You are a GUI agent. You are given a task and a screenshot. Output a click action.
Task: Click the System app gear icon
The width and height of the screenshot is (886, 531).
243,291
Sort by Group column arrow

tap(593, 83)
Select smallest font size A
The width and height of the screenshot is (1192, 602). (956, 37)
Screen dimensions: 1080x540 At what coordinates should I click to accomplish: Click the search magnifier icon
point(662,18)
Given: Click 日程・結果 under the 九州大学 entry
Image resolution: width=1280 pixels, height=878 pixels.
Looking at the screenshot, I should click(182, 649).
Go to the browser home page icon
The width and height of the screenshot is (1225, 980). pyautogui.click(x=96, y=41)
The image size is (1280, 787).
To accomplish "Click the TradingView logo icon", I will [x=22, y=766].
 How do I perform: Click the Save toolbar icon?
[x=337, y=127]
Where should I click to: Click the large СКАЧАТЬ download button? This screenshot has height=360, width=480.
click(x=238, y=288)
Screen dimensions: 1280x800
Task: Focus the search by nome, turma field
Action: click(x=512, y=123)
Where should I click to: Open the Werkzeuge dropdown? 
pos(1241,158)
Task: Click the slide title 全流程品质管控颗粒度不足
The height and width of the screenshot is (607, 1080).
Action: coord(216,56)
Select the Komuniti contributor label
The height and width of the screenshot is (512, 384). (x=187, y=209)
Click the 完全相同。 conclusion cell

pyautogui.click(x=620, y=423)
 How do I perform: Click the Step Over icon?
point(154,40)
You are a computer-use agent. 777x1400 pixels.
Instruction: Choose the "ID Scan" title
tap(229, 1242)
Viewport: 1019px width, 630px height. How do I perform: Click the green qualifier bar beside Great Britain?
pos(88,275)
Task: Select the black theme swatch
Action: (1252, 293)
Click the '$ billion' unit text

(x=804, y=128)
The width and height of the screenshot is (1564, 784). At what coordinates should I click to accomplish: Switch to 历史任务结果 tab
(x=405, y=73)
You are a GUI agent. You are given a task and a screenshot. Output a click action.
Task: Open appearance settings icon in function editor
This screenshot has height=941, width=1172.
------------------------------------------------
- _Work to complete_
Every entry shown above should be written out again without a single difference.

- _Task response_
You are a GUI agent. You are given a task and a screenshot. Output a click action.
Task: Click the System app gear icon
The width and height of the screenshot is (886, 531).
243,291
Sort by Group column arrow

tap(593, 83)
Select smallest font size A
The width and height of the screenshot is (1192, 602). (956, 37)
Screen dimensions: 1080x540 At what coordinates should I click to accomplish: Click the search magnifier icon
point(662,18)
Given: Click 日程・結果 under the 九州大学 entry
Image resolution: width=1280 pixels, height=878 pixels.
Looking at the screenshot, I should click(182, 649).
Go to the browser home page icon
The width and height of the screenshot is (1225, 980). pyautogui.click(x=96, y=41)
The image size is (1280, 787).
To accomplish "Click the TradingView logo icon", I will [x=22, y=766].
 How do I perform: Click the Save toolbar icon?
[x=337, y=127]
Where should I click to: Click the large СКАЧАТЬ download button? This screenshot has height=360, width=480.
click(x=238, y=288)
Screen dimensions: 1280x800
Task: Focus the search by nome, turma field
Action: click(x=512, y=123)
Where should I click to: Open the Werkzeuge dropdown? 
pos(1241,158)
Task: Click the slide title 全流程品质管控颗粒度不足
The height and width of the screenshot is (607, 1080).
Action: coord(216,56)
Select the Komuniti contributor label
The height and width of the screenshot is (512, 384). (x=187, y=209)
Click the 完全相同。 conclusion cell

pyautogui.click(x=620, y=423)
 How do I perform: Click the Step Over icon?
point(154,40)
You are a computer-use agent. 777x1400 pixels.
Instruction: Choose the "ID Scan" title
tap(229, 1242)
Viewport: 1019px width, 630px height. How do I perform: Click the green qualifier bar beside Great Britain?
pos(88,275)
Task: Select the black theme swatch
Action: (1252, 293)
Click the '$ billion' unit text

(x=804, y=128)
The width and height of the screenshot is (1564, 784). At what coordinates should I click to accomplish: Switch to 历史任务结果 tab
(x=405, y=73)
You are a GUI agent. You are given a task and a screenshot. Output a click action.
Task: Open appearance settings icon in function editor
This screenshot has height=941, width=1172.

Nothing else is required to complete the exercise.